Preface: This article is part three in a series on supplements reported to help sleep. In it, we take a look at whether these popular supplements have merits for helping sleep and what risks and downsides may come with them. Here are the previous articles on magnesium for sleep and kratom for sleep.
Glycine may be one of the most underrated supplements out there. Perhaps it’s because it’s not fancy, it’s not sexy, it doesn’t have the marketing potential to fly off the shelves the way a product called “super boost xxxplode pre-workout ” or whatever. The basics just don’t seem to sell as well, even though they work the best.
But glycine has a TON of research behind it, particularly with regards to improving sleep. to support in sleep.
On a chemical level, glycine is the simplest of all the amino acids.

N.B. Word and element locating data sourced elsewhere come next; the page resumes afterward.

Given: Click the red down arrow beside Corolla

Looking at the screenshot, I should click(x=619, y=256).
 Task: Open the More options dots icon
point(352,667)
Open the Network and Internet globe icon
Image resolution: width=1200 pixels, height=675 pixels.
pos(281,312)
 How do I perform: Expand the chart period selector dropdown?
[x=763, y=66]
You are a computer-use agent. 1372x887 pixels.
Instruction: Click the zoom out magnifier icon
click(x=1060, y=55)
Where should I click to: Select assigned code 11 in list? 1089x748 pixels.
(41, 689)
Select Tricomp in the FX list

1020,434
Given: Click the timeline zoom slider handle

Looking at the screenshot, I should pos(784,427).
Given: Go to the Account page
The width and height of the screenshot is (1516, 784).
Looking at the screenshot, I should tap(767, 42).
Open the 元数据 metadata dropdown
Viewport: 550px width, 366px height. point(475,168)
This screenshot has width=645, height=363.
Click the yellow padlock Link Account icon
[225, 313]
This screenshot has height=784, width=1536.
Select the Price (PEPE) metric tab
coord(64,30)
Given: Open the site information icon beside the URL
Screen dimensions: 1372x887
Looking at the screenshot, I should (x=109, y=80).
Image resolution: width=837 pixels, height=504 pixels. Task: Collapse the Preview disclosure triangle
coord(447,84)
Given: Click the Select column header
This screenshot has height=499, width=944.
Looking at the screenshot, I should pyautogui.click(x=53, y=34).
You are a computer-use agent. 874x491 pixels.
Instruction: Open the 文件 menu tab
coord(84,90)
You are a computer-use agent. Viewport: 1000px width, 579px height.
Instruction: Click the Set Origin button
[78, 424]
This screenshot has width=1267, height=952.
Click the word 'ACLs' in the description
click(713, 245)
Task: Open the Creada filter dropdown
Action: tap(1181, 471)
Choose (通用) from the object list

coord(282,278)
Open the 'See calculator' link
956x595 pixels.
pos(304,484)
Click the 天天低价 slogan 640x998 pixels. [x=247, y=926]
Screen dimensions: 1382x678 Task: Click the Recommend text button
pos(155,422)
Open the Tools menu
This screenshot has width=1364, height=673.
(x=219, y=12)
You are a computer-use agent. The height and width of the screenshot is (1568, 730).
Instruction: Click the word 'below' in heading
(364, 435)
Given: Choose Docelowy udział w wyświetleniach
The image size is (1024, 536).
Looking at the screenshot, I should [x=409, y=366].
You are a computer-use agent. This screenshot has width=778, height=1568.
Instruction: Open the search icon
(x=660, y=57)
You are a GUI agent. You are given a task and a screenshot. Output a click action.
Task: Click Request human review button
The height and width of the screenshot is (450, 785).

Partially because of its structural simplicity, it’s coined a “builder” of proteins. From collagens to more complex proteins glycine is a glue amino acid in almost all of them. There’s research on glycine to support everything from the immune system to muscle building to brain activity.
Because it’s a simple amino acid, it has a particularly low risk profile. Before bringing in bigger guns to improve sleep like kratom or melatonin, glycine is a low-risk supplement to add to your regiment.
Here’s a graph showing just how versatile a role glycine plays.
This brings us to the question we’re after today, which is how, and how much, can glycine improve sleep.
Because glycine is such a “glue” amino acid, one explanation is that it improves sleep because it improves our health and bodily function overall.
This is one part of the equation, but it does improve sleep in a few more targeted way as well.
Our body temperature rises and falls along with our circadian rhythms. During the daytime, we run the hottest and in the evening we hit our lowest point. In general, then, we want to sleep in a cool environment. For most people the ideal sleep temperature is between 60-68 degrees.
However, our modern environments discourage these natural temperature shifts. We often “run hot” well into the evening, which throws off our natural rhythm and damages our sleep quality. We discuss this phenomenon more in-depth in this article on how to fall asleep fast.
This is where glycine comes in. The best explanation for how glycine improves sleep is that it has a “hypothermic” cooling down effect on the body. Here is how one research study put it:
Of course, they go much deeper into how glycine does this. As far as we’re concerned, if you think temperature is one of the contributing factors to worsening your sleep quality, glycine can help solve this.
For example, if you live somewhere that’s hot and don’t pump the AC all the time, glycine can help you cool down. If you and your partner have disparate temperature needs that leaves you sweating at night, glycine can help you.
If you workout in the evening, glycine can bring down the temperature after training.
When you train, you increase your body temperature. It takes hours to come back down, and it’s one of the reasons why we can’t fall asleep within a few hours of training. So if you have to train in the evening, a glycine supplement right after can help cool your temperature back down.
Serotonin has numerous benefits which entire books have written about. It makes us happy, yes, but it also is a key component in the metabolic creation of melatonin. Simply, melatonin is the sleep hormone. It’s what allows us to get to sleep.
ince glycine increases serotonin, it initiates a cascade that leads to more melatonin and higher quality sleep. Many studies even use glycine on insomniacs, and reported elevated melatonin levels.
This brings us to what the best way to supplement glycine is. Since it’s a stable compound on its own (compared to magnesium, which needs to be bonded to other elements to form a stable compound), you can buy pure glycine.
This is the route I recommend because it’s the cheapest. Within this, you can buy glycine in both powder and capsule form. The powder form doesn’t taste great, but if you’ve ever had unflavored leucine or BCAAs, it’s not as bad at that. Nonetheless, if you get the powder, you’ll want to mix it in a smoothie or another drink.
The other option is to buy capsules. You can buy 1 gram capsules to take 3-5 a few hours before bed. If you’re used to taking supplements, this will fit seamlessly into your routine. It is a bit more expensive per gram in capsule form.If you want to be really savvy, you can take the powder and put them in capsules yourself.
Depending on your budget and work for your routine then, both powder and capsules are fine.
In the research, there’s no clear answer for this but anything you ingest in your stomach will take a bit of time. So I’d recommend 1-3 hours before bed, but don’t stress about it. Just take it sometime in the evening.